Does this phenomenon have anything to do with biology? It turned out, yes! Cardiologists have long known about the existence of alternating heart beats, one longer, one shorter (and smaller in amplitude). These so-called alternans formally are a period-2 complex excitable behavior. Discordant alternans, when at the same time moment in one heart location the beat is longer and in another location it is shorter, were also found with mto expoving electrodes. Thus, we suspected that synchronization defect lines should exist in the heart, but with the technology of those days their observation was, alas, impossible. Shortly after the publication of my PhD thesis that was based solely on modeling results, synchronization defect lines were observed by several experimental groups first in chemical and then biological systems. Finally, the technology of spatial optical mapping with voltage and Ca-sensitive dies  allowed to observe synchronization defect lines in experiments with whole perfused animal hearts!

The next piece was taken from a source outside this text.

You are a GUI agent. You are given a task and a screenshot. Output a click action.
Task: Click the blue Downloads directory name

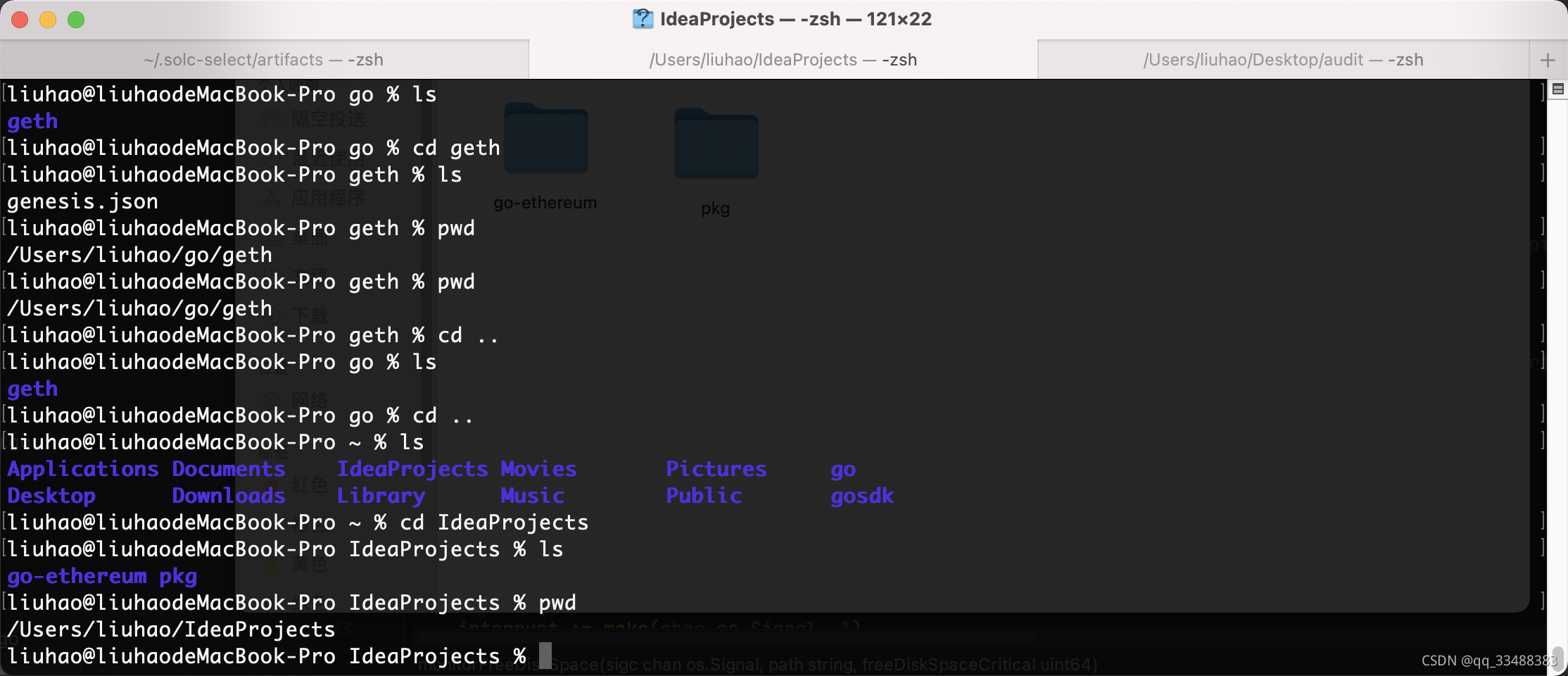(229, 496)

A. Goryachev, R. Kapral, and H. Chate, Synchronization defect lines. Int. J. Bif. & Chaos 10, 1537 - 1564 (2000).

A. Goryachev, H. Chate, and R. Kapral, Transition to Line-Defect Mediated Turbulence in Complex Oscillatory Media. Phys. Rev. Lett. 83, 1878 - 1881 (1999).

A. Goryachev and R. Kapral, Spiral Waves in Media with Complex Excitable Dynamics. Int. J. Bif. & Chaos 9, 2243 - 2247 (1999).

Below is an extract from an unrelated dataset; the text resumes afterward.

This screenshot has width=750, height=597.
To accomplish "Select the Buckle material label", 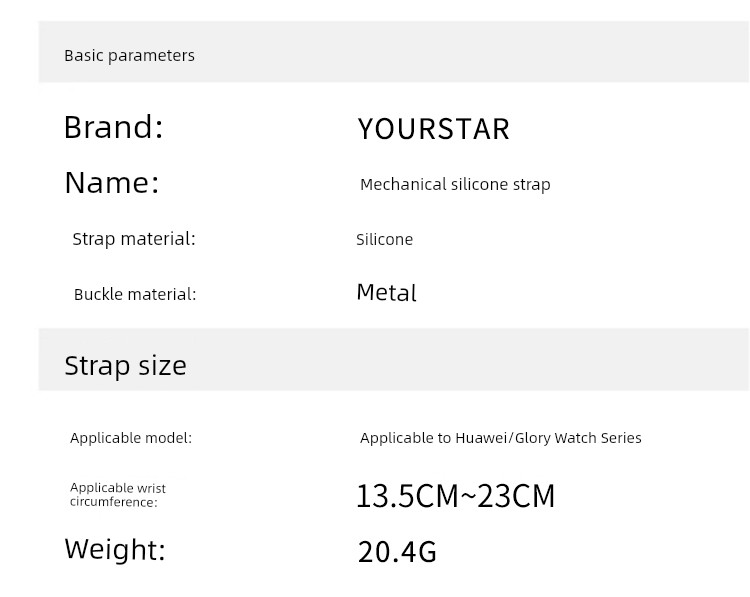I will point(135,294).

A. Goryachev, H. Chate, and R. Kapral, Synchronization Defects and Broken Symmetry in Spiral Waves. Phys. Rev. Lett. 80, 873 - 876 (1998).

A. Goryachev and R. Kapral, Structure of Complex-Periodic and Chaotic Media with Spiral Waves. Phys. Rev. E 54, 5469 - 5482 (1996).

A. Goryachev and R. Kapral, Spiral Waves in Chaotic Systems. Phys. Rev. Lett. 76, 1619 - 1622 (1996).